L’histoire s’intensifie lorsque Viola organise une évasion audacieuse lors d’une fête, en utilisant un parachute artisanal pour s’échapper de la maison familiale, devant une foule surprise. Mais son envol prend une tournure tragique lorsqu’une rafale de vent déstabilise le parachute, entraînant une chute fatale dans la forêt. Ce drame marque un tournant décisif dans la vie du sculpteur : la perte de Viola le plonge dans une solitude et un désespoir profond, décuplant son sentiment d’impuissance face à l’injustice.
Alors qu’il essaie de continuer sa carrière à Rome, il est hanté par la mémoire de Viola et l’oppression des fascistes. Une partie de lui souhaite rester pour combattre, mais il se rend compte qu’il est impuissant. Le climat politique devient insupportable, et il finit par s’installer à Florence, loin du regard des Orsini et de l’étendue de leurs pouvoirs. Ses années à Florence sont celles des excès, d’une liberté débridée qui le conduit à la débauche. À ce moment, il perd le fil de son art, sombrant dans une vie où l’alcool, les femmes et les nuits sans fin deviennent ses seules occupations.
Il y a un retour à la sculpture quand il décide de créer une statue d’un ours, une allégorie symbolique de sa propre lutte pour retrouver un sens à sa vie et pour honorer la mémoire de Viola. L’ours, à moitié sculpté dans un marbre d’une pureté exceptionnelle, est à la fois brut et délicat, reflet de sa propre évolution : une métamorphose inachevée. La sculpture devient le point culminant de son travail artistique, marquant à la fois un hommage et un adieu à ce qu’il a aimé et perdu.
L’histoire se termine par un retour mélancolique à Pietra d’Alba, des années plus tard. Le sculpteur, épuisé par les épreuves, revient pour confronter ses souvenirs et son passé. Il retrouve une certaine paix intérieure en revisitant les lieux de son enfance, où les traces de Viola et de ses rêves inachevés résonnent toujours. Ses derniers instants sont empreints de la volonté de se fondre dans l’oubli, demandant à être enterré sous une pierre lisse, sans inscription, comme pour effacer toute trace de sa présence et laisser son œuvre parler à sa place.

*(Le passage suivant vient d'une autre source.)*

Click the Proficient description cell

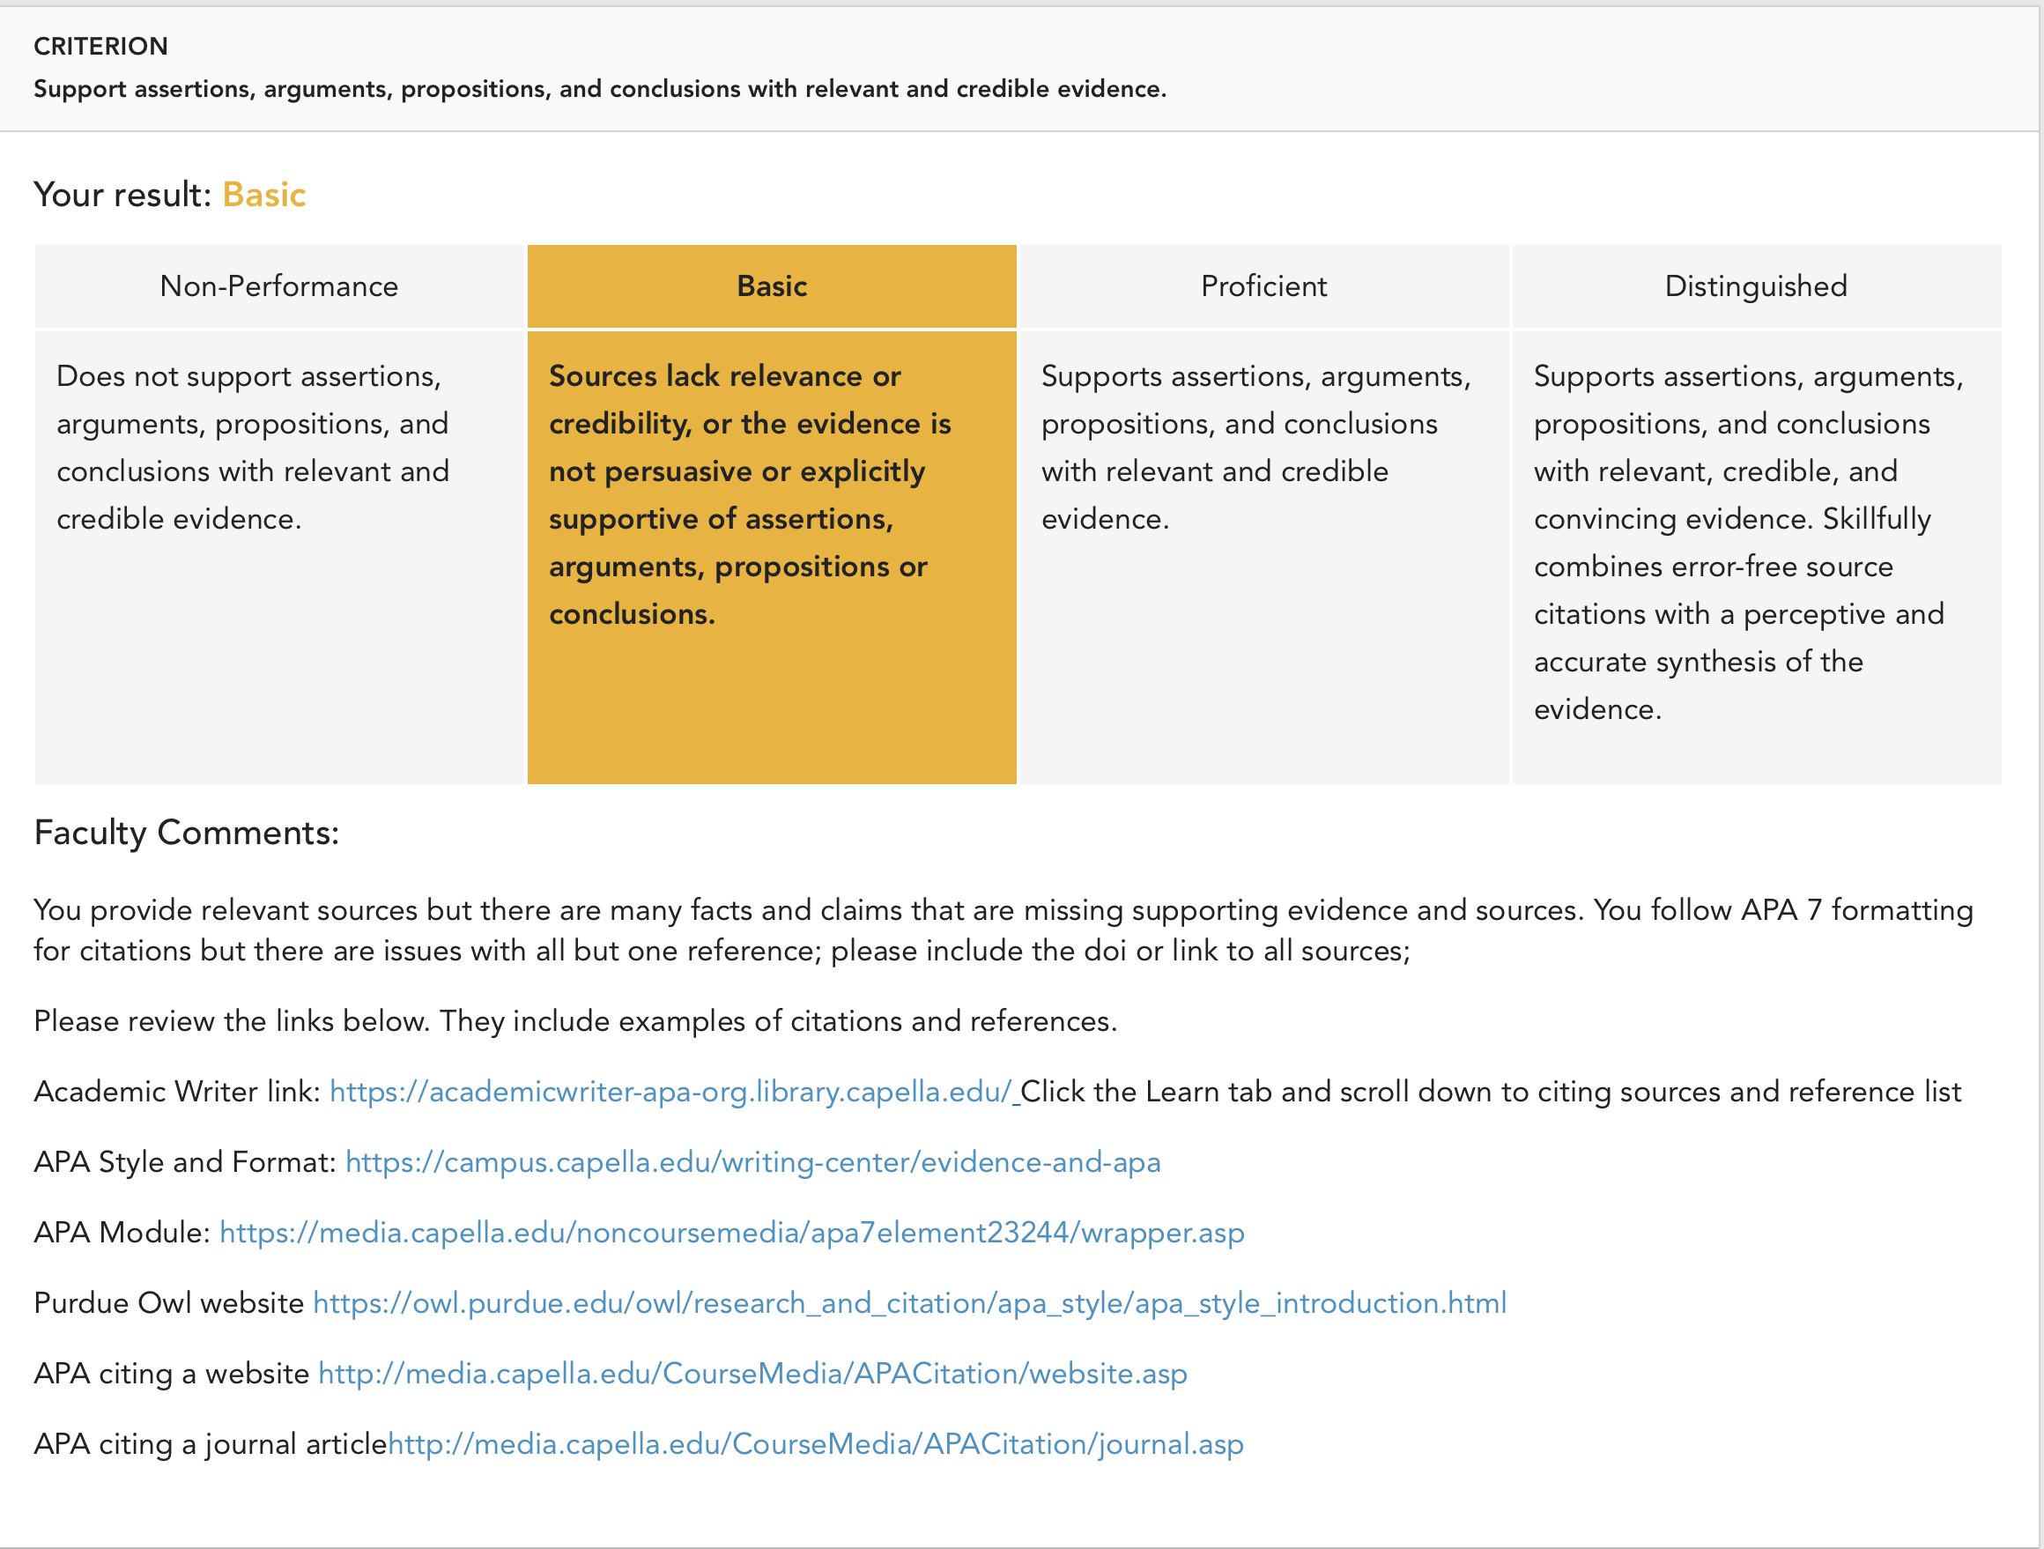[1264, 557]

Ce livre parle de résistance face à la tyrannie et de la liberté individuelle. Il nous entraîne dans les méandres de la vie d’un homme qui, bien qu’opprimé et brisé par le régime, n’a jamais cessé de chercher la beauté, de façonner son destin malgré les obstacles.
3 points clés de « Veiller sur elle » à connaître pour faire semblant de l’avoir lu alors qu’on ne l’a pas lu
- La relation avec Viola et son envol tragique : L’un des moments les plus marquants du livre est la tentative de fuite de Viola avec un parachute artisanal, qui se solde par une chute fatale. Cette scène est essentielle car elle catalyse le désespoir du protagoniste et symbolise l’échec de l’émancipation dans un contexte oppressif.

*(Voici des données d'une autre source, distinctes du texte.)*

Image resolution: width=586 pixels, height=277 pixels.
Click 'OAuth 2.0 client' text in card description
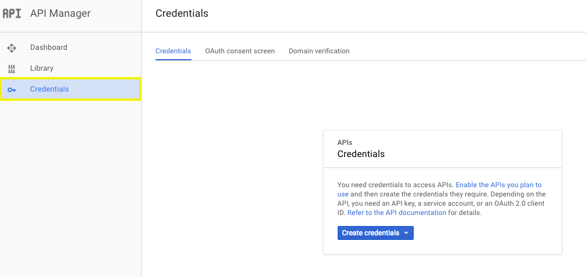(521, 203)
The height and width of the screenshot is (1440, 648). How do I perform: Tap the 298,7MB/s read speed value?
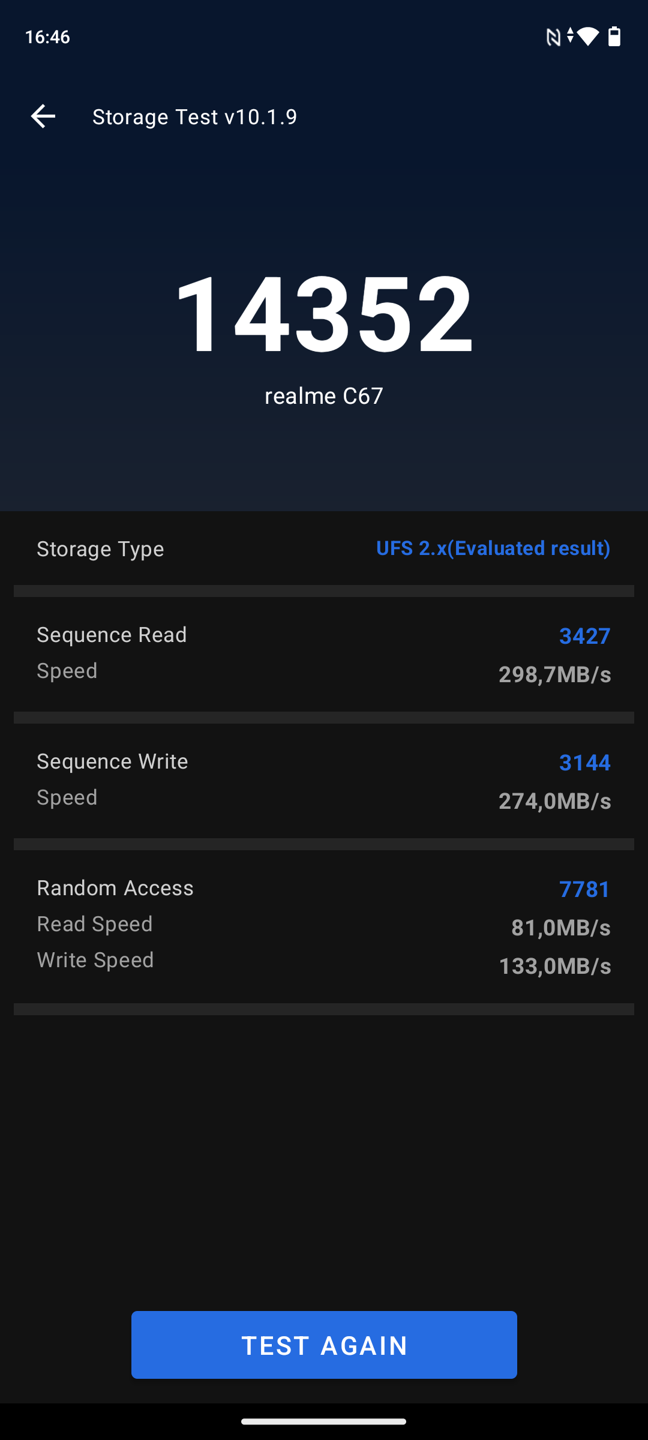(554, 674)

- La commande de la statue de Saint Pierre pour Mgr Pacelli : Le protagoniste reçoit la commande de créer une statue de Saint Pierre pour Mgr Pacelli, futur Pape, ce qui illustre les pressions politiques et artistiques auxquelles il est soumis. Cela montre la difficulté pour l’artiste de concilier son intégrité personnelle avec les exigences du régime en place.
- La sculpture de l’ours comme symbole de résilience : Après des années de débauche et de désillusion, le protagoniste revient à l’art avec la création d’une statue d’ours. Cette sculpture inachevée représente son parcours intérieur et sa lutte pour retrouver un sens à sa vie après la mort de Viola, marquant ainsi un point culminant de son évolution artistique et personnelle.